Listen to me talk to Asria Mohamed Taleb on this episode of her Sandfast podcast, which addresses all things Western Saharan and Sahrawi. In this episode we talk about the archaeological record in Western Sahara, how it relates to past climate change and the desiccation of the Sahara, monumental funerary structures and cattle pastoralism, contemporary climate change, and threats to archaeological heritage.
This episode was recorded late at night during COP26, after we had launched the first Sahrawi indicative Nationally Determined Contribution (national climate change plan) with colleagues from the Sahrawi government and UK supporters (see this blog post about the NDC and the issues it addresses, including climate justice and climate colonialism – honestly, it’s more interesting than it sounds!).

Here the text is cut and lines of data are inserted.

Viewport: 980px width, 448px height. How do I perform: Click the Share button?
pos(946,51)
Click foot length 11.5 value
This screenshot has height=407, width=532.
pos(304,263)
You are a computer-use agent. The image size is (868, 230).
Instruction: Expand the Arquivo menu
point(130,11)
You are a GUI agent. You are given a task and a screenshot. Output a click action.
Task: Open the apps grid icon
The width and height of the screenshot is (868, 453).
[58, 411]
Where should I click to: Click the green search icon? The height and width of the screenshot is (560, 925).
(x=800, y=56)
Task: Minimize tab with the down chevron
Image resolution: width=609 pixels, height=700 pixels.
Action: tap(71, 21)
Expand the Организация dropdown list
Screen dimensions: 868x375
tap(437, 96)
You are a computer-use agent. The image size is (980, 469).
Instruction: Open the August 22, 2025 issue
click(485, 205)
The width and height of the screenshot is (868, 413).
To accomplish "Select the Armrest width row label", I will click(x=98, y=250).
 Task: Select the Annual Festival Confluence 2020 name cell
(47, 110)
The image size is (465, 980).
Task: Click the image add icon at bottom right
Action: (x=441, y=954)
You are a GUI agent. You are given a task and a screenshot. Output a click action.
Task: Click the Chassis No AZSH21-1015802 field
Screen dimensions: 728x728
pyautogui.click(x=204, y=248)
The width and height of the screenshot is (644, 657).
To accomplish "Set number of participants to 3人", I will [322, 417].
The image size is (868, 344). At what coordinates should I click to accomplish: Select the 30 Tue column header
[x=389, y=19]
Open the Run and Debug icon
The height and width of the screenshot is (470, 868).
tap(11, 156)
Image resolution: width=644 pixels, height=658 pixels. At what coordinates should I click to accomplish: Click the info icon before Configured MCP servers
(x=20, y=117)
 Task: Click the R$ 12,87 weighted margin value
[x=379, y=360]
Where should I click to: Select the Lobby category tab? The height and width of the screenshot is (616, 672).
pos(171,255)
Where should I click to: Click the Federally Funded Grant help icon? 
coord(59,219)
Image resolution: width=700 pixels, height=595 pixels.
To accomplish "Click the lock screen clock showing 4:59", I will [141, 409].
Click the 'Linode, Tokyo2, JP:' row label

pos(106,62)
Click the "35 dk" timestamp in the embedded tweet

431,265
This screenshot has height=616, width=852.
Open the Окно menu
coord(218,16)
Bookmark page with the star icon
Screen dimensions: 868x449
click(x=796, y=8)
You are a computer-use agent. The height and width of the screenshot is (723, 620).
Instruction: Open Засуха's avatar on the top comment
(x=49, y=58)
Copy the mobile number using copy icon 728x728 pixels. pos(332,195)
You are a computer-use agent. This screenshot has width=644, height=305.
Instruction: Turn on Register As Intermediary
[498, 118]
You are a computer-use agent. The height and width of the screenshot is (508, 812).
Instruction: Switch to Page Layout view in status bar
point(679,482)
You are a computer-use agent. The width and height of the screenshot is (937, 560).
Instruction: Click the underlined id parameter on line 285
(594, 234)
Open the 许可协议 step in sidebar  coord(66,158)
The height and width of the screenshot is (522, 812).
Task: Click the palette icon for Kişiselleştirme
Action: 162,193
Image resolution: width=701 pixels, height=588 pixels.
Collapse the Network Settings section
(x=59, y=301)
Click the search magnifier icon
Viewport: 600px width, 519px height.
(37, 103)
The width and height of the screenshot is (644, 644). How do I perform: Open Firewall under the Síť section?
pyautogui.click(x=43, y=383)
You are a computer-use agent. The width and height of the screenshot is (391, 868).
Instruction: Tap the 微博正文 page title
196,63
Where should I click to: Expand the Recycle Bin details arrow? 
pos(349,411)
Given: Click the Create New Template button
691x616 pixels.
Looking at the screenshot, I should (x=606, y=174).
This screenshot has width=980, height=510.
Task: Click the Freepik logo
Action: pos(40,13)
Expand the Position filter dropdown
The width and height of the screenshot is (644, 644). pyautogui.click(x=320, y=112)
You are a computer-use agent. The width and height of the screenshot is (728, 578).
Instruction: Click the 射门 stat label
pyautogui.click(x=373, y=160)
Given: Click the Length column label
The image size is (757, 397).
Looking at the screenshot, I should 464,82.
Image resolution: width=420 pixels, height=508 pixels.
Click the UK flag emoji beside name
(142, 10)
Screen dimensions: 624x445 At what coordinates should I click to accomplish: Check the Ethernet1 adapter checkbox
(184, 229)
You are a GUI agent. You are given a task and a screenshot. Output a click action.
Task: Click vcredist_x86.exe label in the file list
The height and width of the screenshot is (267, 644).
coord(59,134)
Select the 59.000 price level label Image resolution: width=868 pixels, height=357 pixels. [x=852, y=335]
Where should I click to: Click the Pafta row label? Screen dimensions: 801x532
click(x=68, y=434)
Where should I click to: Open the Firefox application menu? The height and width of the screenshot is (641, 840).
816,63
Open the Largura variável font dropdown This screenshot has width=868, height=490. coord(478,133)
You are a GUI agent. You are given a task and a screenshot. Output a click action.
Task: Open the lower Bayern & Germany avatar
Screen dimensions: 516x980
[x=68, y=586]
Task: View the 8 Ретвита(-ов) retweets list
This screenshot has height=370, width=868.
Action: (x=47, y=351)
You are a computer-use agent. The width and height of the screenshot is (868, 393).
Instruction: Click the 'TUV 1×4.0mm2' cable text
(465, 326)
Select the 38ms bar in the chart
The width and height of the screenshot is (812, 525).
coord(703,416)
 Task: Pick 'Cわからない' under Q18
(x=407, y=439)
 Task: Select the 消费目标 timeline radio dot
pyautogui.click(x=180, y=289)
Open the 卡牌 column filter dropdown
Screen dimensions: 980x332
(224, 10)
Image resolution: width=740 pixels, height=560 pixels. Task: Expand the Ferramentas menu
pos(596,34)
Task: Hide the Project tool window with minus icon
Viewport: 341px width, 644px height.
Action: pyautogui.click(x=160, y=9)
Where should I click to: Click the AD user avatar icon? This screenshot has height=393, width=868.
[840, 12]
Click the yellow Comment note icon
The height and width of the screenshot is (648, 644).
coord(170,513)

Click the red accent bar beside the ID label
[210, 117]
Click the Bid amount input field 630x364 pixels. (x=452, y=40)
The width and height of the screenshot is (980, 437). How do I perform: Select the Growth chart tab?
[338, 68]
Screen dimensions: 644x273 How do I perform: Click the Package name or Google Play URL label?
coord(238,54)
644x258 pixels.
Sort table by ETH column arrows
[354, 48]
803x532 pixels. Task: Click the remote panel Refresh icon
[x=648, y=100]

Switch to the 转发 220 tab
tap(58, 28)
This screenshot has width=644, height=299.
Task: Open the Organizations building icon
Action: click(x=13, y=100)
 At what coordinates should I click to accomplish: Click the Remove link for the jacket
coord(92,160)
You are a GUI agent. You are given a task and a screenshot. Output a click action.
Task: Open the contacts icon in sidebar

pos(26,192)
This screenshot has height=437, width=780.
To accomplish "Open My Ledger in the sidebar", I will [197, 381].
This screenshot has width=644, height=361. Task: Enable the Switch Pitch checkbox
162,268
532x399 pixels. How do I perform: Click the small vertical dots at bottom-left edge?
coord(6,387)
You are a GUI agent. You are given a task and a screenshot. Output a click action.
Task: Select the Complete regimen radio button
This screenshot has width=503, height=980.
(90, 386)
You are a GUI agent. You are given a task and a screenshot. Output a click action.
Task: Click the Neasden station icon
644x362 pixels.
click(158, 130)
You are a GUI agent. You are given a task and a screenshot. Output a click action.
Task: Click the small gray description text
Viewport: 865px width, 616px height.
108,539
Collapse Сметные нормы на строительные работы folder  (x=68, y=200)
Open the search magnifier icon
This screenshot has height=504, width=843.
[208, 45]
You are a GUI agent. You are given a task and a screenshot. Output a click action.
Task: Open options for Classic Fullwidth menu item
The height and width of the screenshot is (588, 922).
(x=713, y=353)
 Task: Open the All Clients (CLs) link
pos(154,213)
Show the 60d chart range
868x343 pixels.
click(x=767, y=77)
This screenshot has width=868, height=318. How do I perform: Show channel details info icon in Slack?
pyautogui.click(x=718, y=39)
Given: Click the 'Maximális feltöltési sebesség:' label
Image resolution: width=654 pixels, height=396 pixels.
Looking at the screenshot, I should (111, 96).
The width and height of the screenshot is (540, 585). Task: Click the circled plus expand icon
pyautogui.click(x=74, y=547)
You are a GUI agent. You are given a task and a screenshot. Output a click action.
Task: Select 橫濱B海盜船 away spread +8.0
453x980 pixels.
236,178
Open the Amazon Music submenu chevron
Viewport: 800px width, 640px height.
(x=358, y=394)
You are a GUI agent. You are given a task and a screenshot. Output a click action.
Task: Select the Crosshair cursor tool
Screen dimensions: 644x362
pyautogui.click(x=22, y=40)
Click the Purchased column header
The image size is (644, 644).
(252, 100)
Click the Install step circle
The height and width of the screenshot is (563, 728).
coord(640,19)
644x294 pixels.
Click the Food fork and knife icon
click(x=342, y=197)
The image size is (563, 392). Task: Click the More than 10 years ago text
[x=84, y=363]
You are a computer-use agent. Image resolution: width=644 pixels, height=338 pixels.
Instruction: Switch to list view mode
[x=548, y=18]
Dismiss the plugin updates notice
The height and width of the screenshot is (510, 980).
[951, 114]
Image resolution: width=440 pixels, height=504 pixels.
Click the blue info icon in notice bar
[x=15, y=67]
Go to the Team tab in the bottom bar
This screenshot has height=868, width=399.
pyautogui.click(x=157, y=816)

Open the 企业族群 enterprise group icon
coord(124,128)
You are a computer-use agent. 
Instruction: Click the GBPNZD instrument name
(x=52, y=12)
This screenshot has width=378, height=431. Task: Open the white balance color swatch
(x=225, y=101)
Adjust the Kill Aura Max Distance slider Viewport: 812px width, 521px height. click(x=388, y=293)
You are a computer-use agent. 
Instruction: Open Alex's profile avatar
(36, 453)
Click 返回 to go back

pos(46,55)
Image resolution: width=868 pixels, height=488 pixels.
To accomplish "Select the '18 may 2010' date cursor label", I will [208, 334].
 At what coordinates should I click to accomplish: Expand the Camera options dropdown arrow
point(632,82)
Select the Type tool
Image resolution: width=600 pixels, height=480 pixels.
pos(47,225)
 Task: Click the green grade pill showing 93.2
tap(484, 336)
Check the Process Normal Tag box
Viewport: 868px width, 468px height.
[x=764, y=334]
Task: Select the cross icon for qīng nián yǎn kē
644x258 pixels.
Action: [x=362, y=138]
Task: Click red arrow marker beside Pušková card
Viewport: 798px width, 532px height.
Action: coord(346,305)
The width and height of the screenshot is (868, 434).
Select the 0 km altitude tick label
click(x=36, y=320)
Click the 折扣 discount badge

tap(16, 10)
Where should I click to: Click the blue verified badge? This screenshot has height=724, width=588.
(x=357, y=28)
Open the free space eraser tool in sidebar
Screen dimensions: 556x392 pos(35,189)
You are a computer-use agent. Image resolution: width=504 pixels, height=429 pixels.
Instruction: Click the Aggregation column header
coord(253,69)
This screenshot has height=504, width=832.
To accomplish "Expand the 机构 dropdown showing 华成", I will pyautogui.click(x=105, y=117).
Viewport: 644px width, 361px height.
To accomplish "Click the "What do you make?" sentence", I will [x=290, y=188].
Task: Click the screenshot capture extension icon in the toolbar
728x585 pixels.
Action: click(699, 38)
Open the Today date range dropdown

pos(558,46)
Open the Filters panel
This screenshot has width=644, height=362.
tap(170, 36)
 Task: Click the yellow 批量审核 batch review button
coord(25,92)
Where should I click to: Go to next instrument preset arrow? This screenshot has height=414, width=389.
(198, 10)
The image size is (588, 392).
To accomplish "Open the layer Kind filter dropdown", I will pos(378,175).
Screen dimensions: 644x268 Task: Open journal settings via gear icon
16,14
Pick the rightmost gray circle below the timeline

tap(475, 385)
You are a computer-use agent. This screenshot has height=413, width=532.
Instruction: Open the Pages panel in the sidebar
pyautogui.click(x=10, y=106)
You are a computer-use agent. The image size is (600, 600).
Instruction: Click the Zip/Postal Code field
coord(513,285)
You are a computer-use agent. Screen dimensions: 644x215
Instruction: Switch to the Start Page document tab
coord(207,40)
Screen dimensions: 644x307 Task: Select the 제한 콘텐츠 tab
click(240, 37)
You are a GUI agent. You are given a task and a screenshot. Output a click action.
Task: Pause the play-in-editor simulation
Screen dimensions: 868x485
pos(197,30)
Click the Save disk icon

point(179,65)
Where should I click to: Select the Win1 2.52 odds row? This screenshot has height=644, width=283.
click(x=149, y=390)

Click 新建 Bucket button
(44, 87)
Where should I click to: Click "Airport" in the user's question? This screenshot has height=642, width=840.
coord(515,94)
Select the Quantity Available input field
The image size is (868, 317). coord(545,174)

Partly due to the late hour, it takes me far too long to specify which period I’m talking about – broadly speaking, the discussion is focussing on the archaeological record and changes in climate representing the period from around 5000 BCE onwards. We don’t know when pastoralism arrived in Western Sahara, but we can probably safely say it was some time after around 4000 BCE, and perhaps quite a bit later.
Another slight correction – when I mention the earliest burials in the Sahara, I’m referring to the earliest burials associated with monumental stone strcutures. Before these monuments spread across the Sahara, people were burying their dead, but were not marking the burials, at least in a way that has persisted into the modern period.